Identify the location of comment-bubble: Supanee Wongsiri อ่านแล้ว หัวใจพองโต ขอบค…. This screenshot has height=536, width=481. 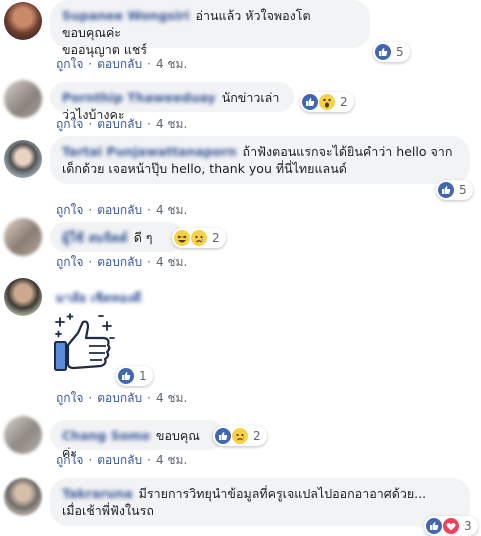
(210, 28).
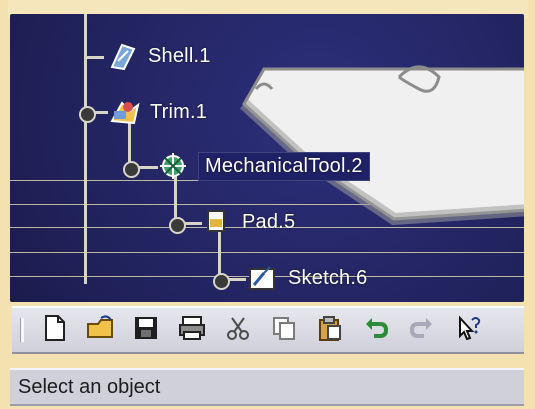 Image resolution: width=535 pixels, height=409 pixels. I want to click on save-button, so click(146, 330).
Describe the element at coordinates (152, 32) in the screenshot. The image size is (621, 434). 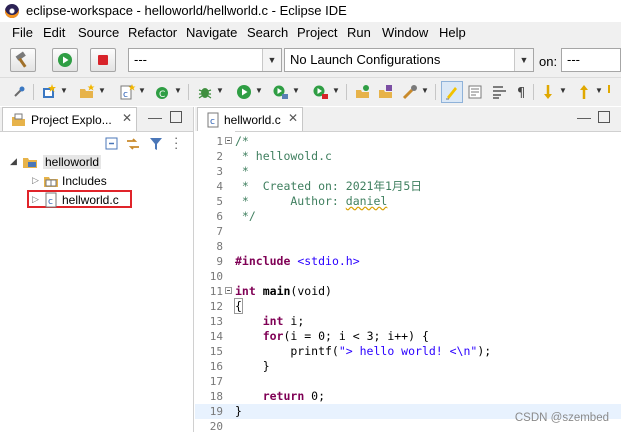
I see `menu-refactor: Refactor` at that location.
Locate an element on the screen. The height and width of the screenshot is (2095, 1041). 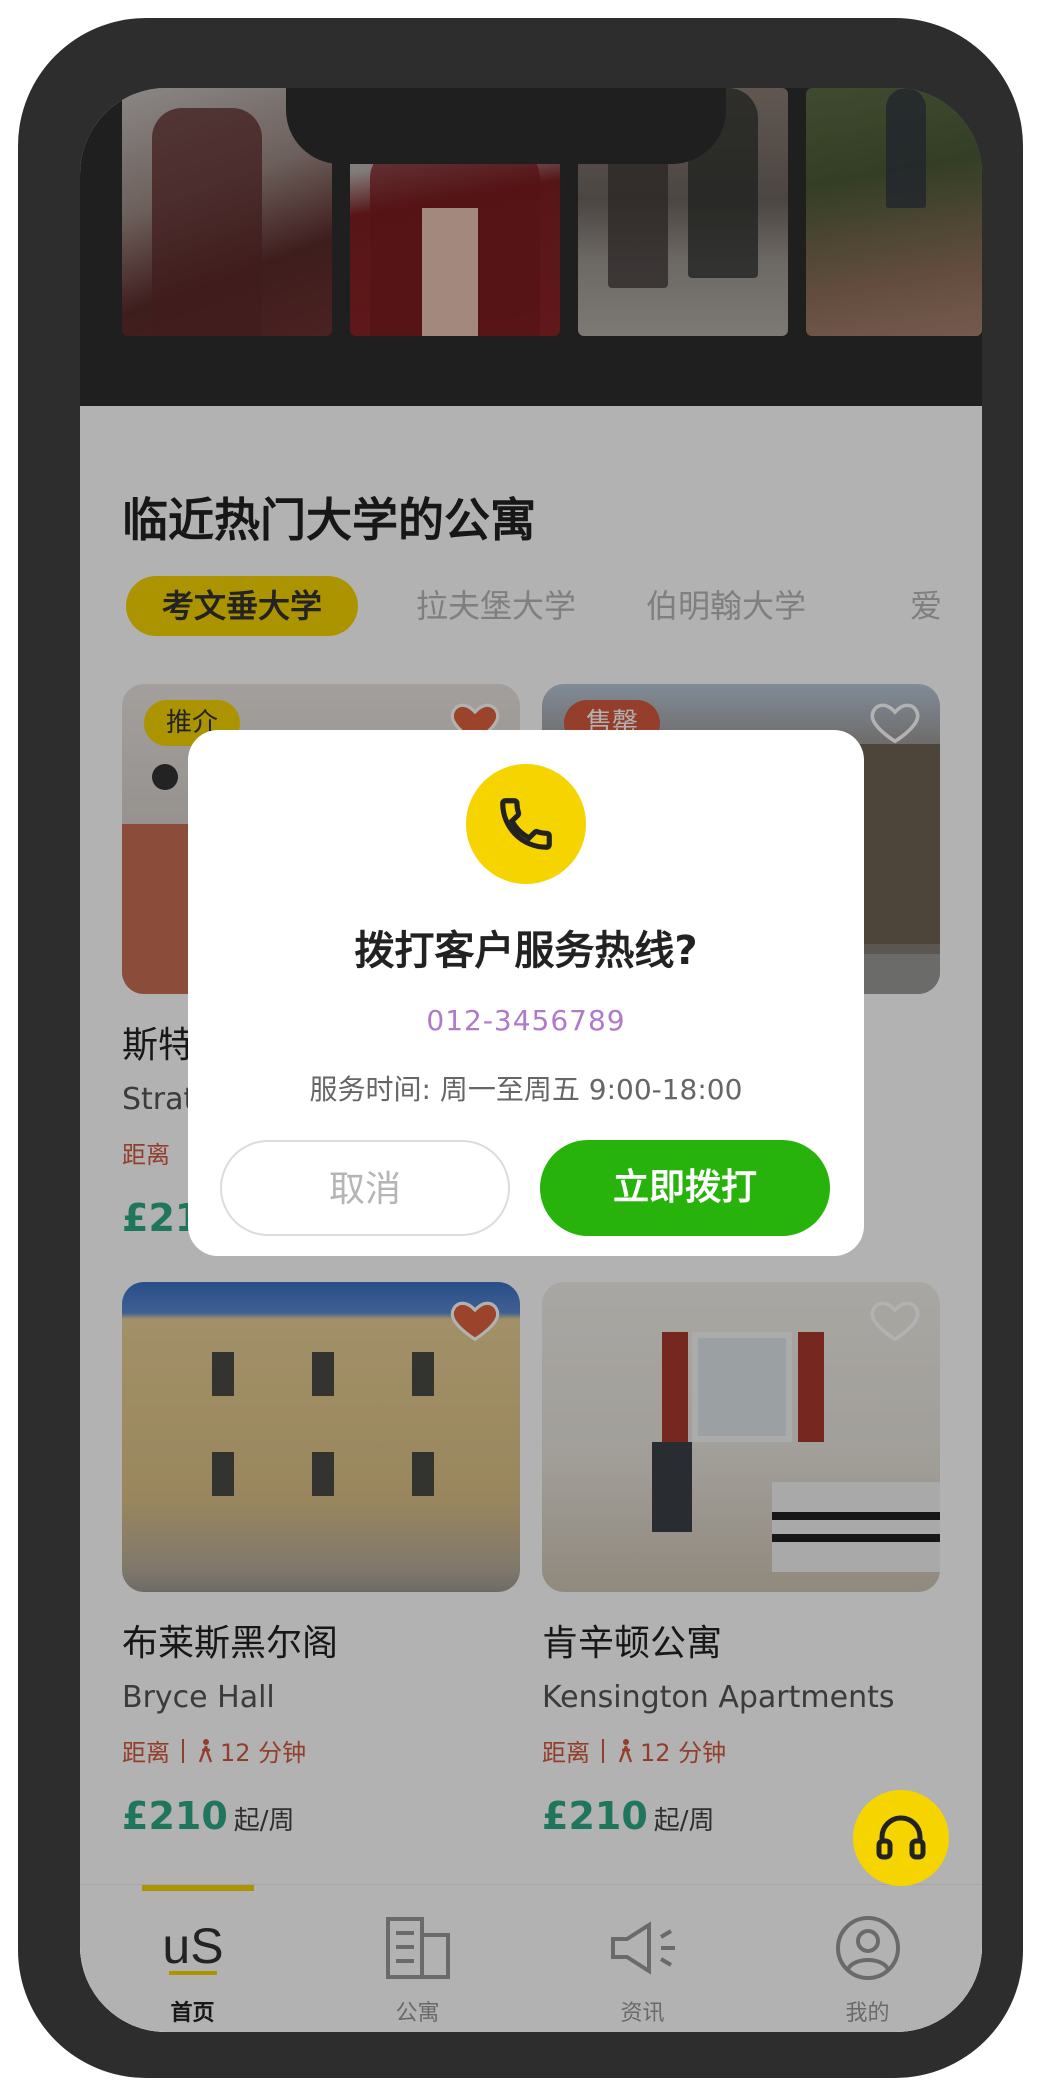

________________________

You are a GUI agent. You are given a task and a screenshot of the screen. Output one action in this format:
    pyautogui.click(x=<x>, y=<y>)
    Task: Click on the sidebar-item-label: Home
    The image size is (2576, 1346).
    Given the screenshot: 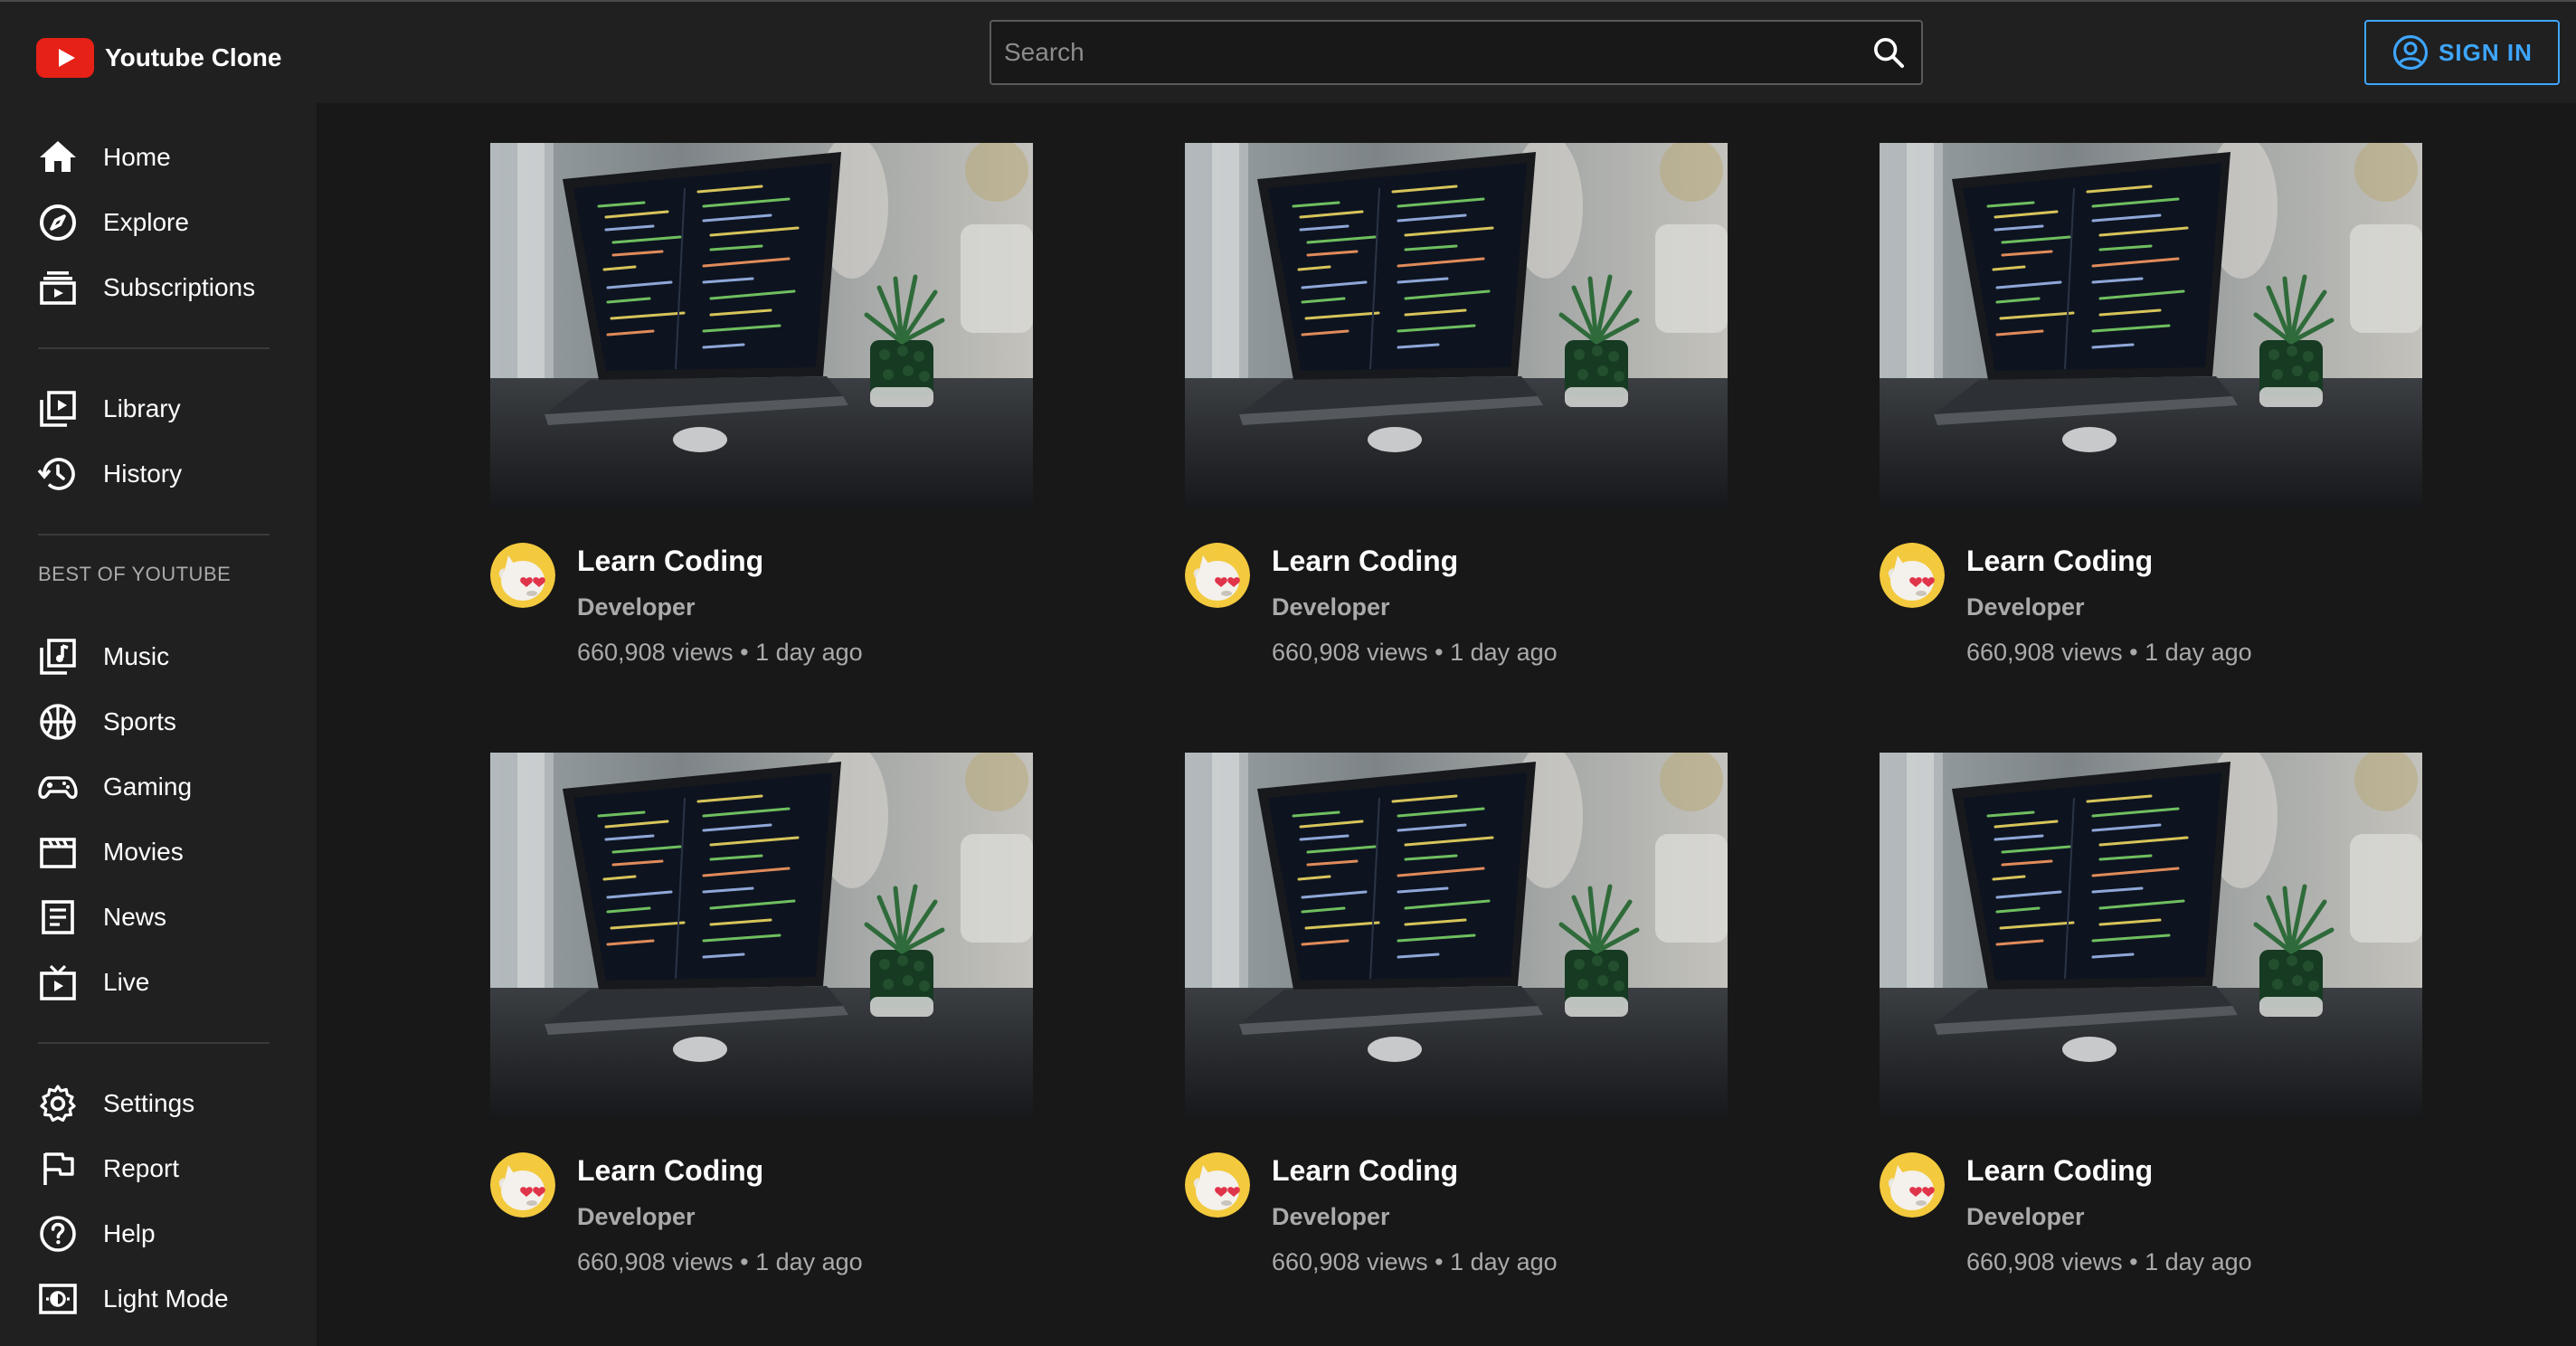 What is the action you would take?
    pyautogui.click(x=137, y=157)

________________________

▸ **Task prompt**:
Set down, without any alteration, the lines from the line containing "Identify the location" up to and including the line containing "Locate an element". Leave the pictures out of your answer.

▸ **Response area**:
Identify the location of comment-bubble: Supanee Wongsiri อ่านแล้ว หัวใจพองโต ขอบค…. This screenshot has height=536, width=481. 
(210, 28).
 Image resolution: width=535 pixels, height=409 pixels. I want to click on save-button, so click(146, 330).
Describe the element at coordinates (152, 32) in the screenshot. The image size is (621, 434). 
I see `menu-refactor: Refactor` at that location.
Locate an element on the screen. The height and width of the screenshot is (2095, 1041). 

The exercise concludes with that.